▸ What to produce
Your task is to repeat the entries exactly. Leave the pictures out.

▸ Extracted data
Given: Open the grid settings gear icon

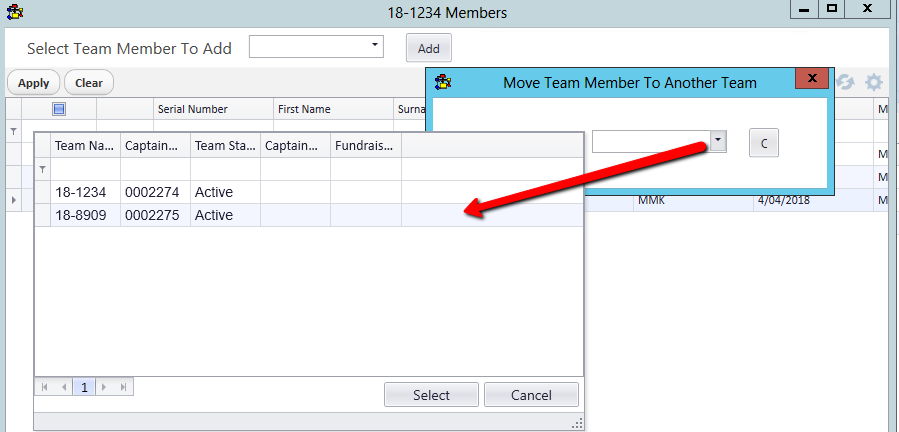Looking at the screenshot, I should [875, 83].
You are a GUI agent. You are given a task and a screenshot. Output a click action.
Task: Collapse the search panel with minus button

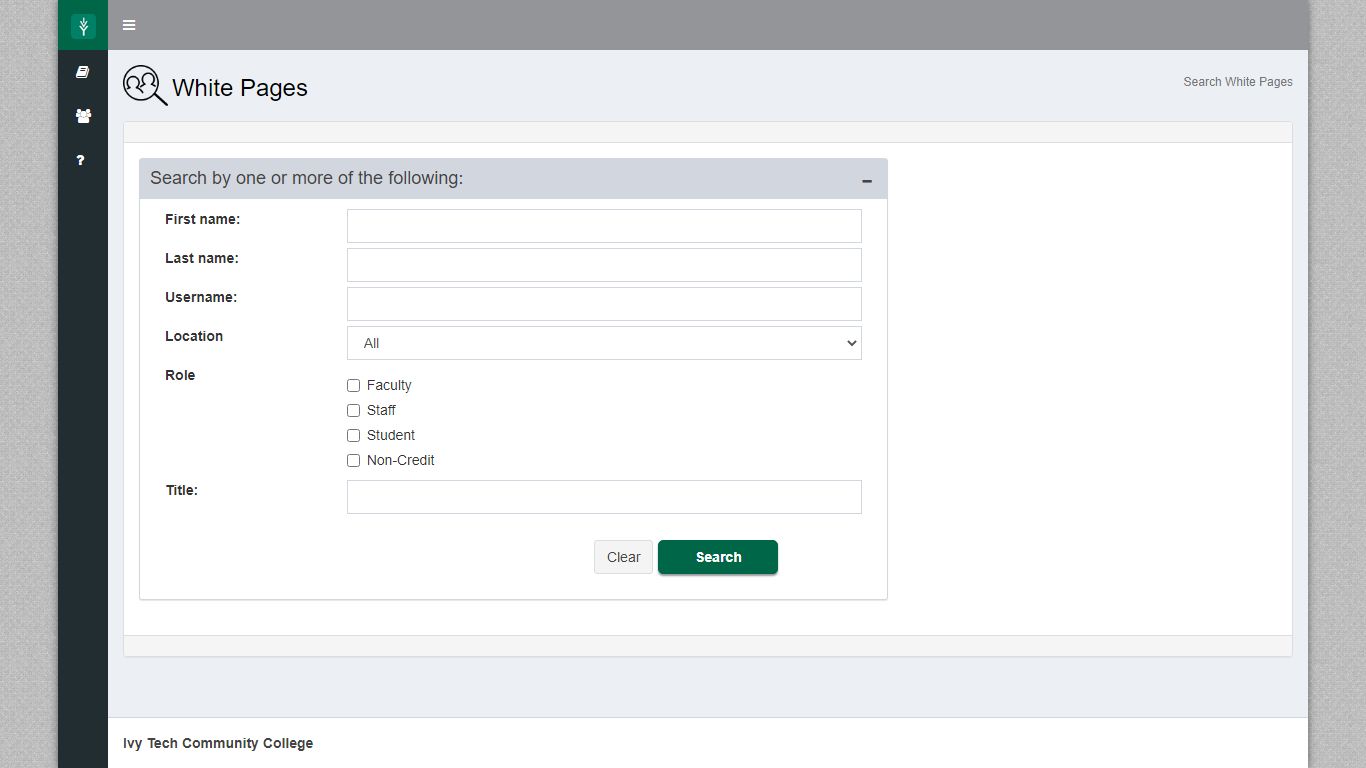[x=867, y=181]
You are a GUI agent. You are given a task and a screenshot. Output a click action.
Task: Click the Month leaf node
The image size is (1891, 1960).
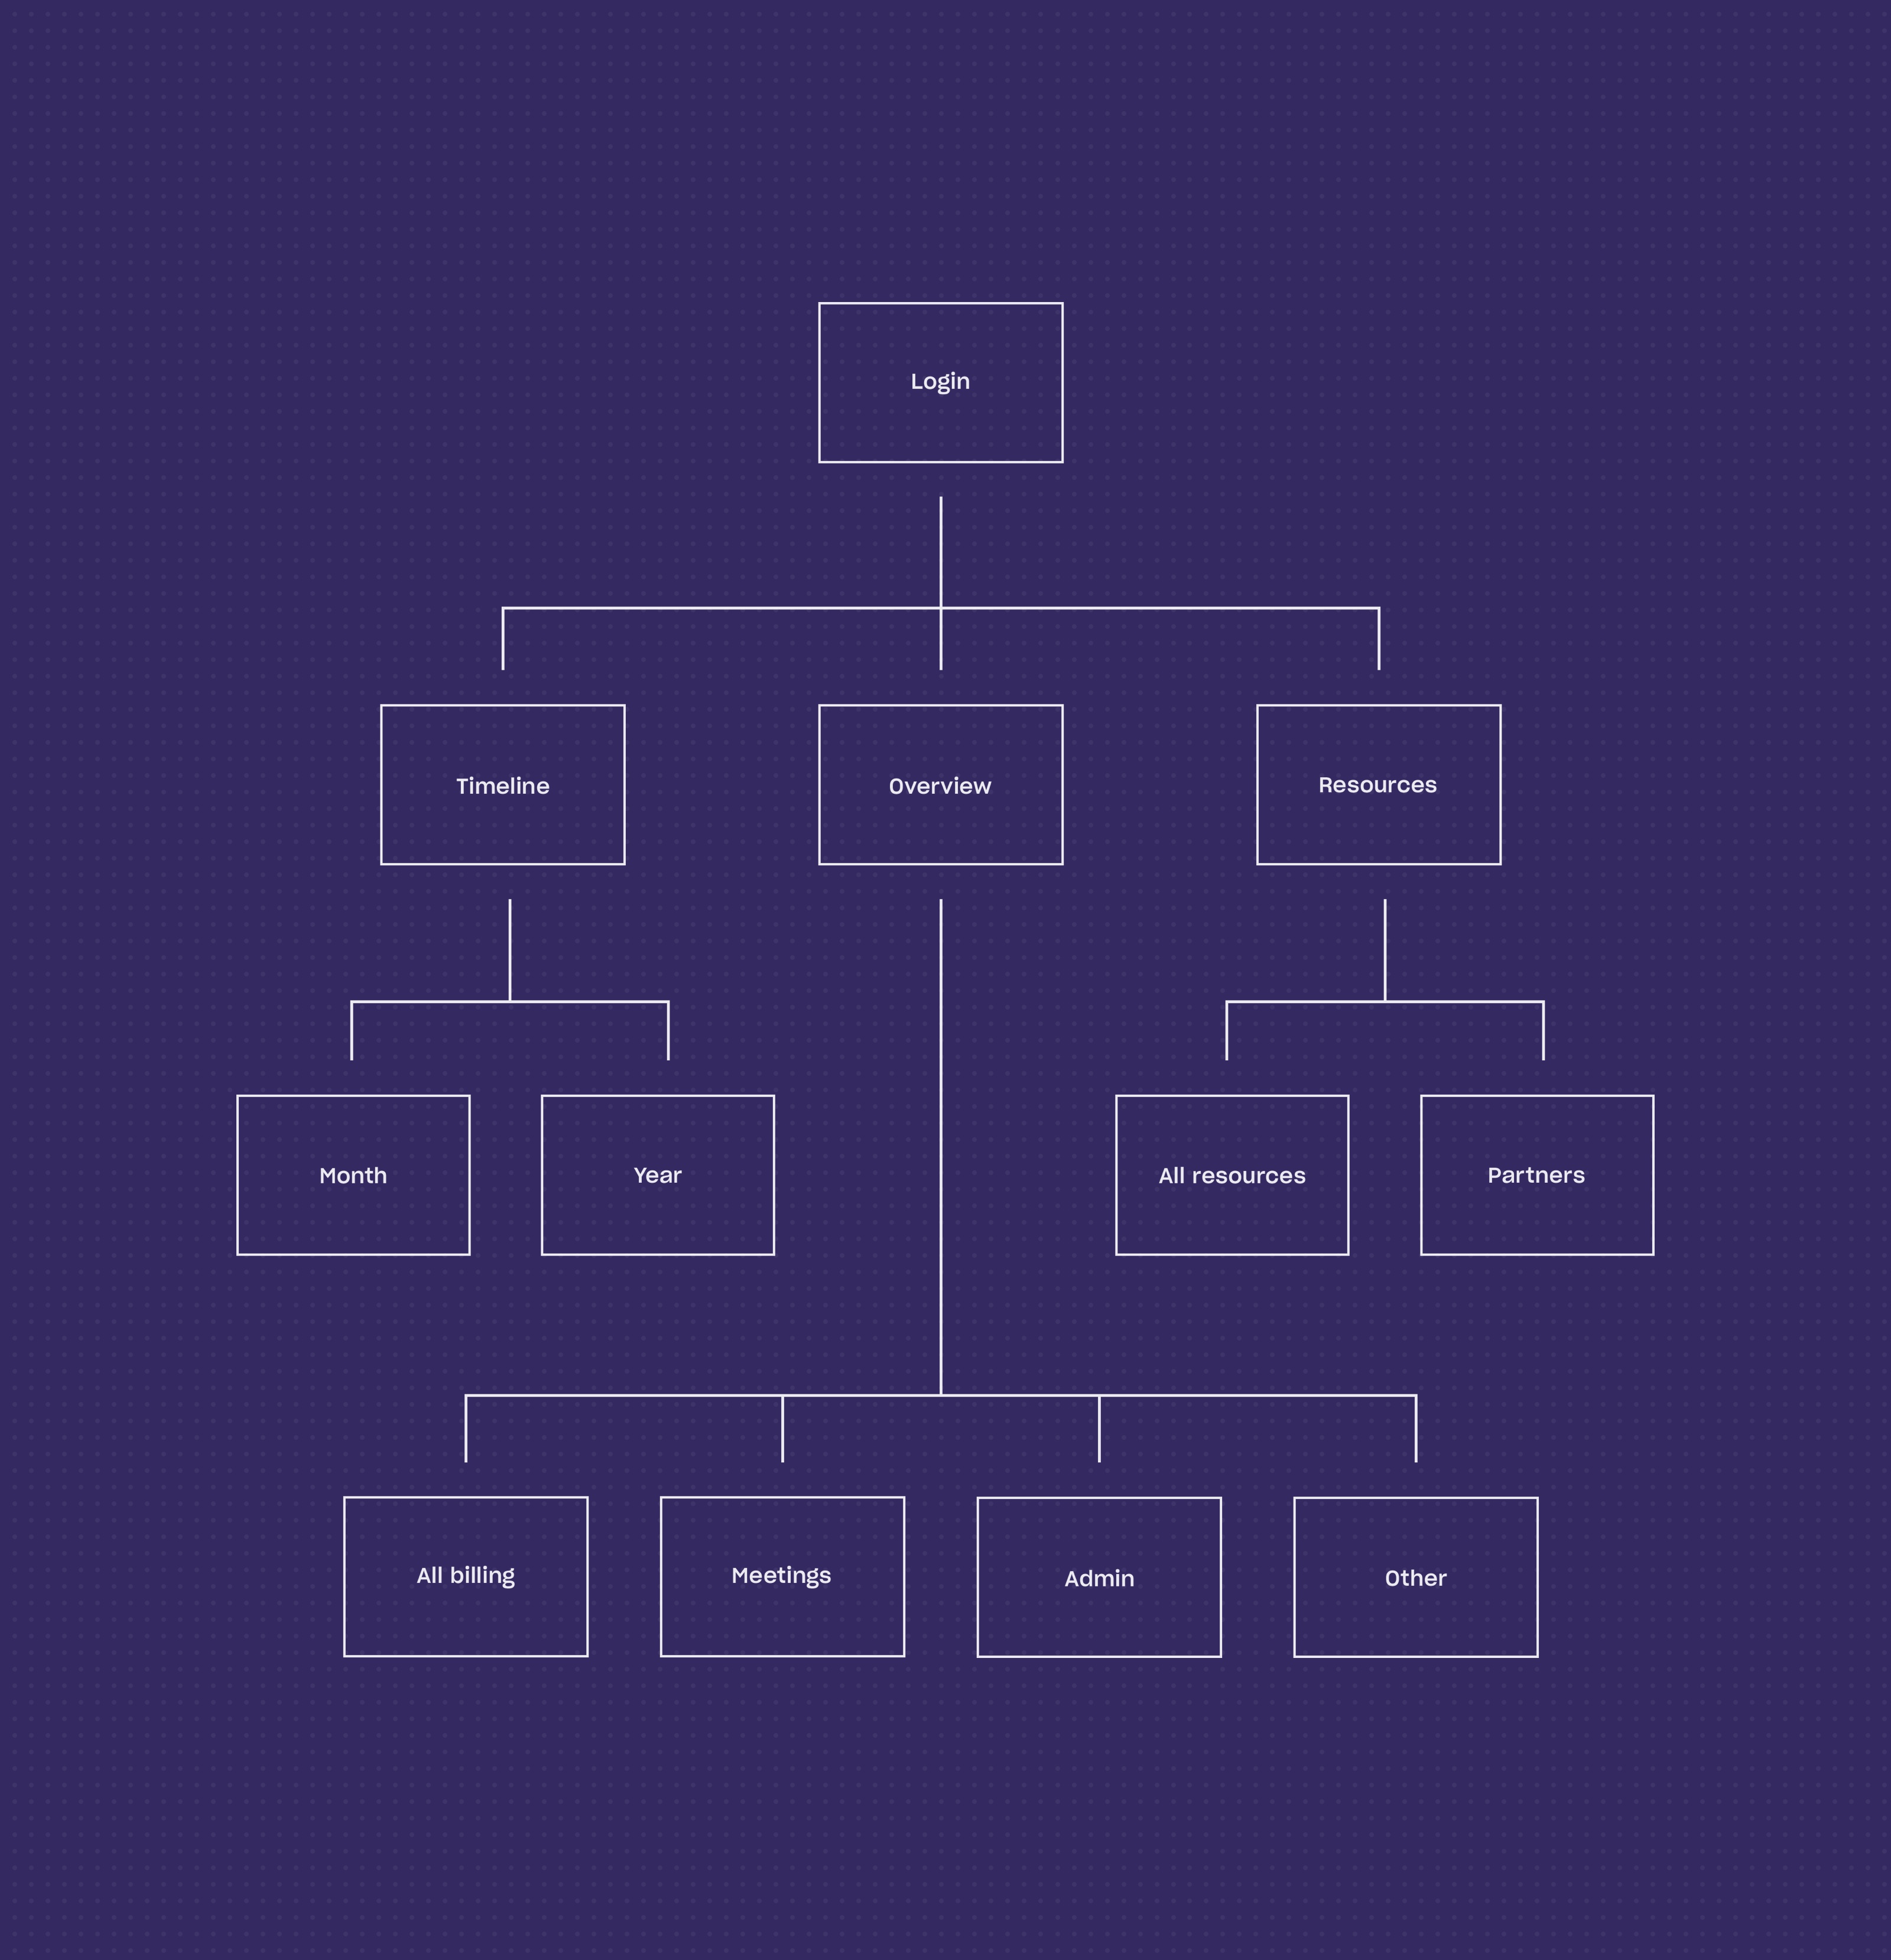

▸ Written response
Given: Open the grid settings gear icon

Looking at the screenshot, I should [875, 83].
You are a GUI agent. You are given a task and a screenshot. Output a click action.
Task: Collapse the search panel with minus button

[x=867, y=181]
You are a GUI agent. You are given a task and a screenshot. Output a click action.
Task: Click the Month leaf node
The image size is (1891, 1960).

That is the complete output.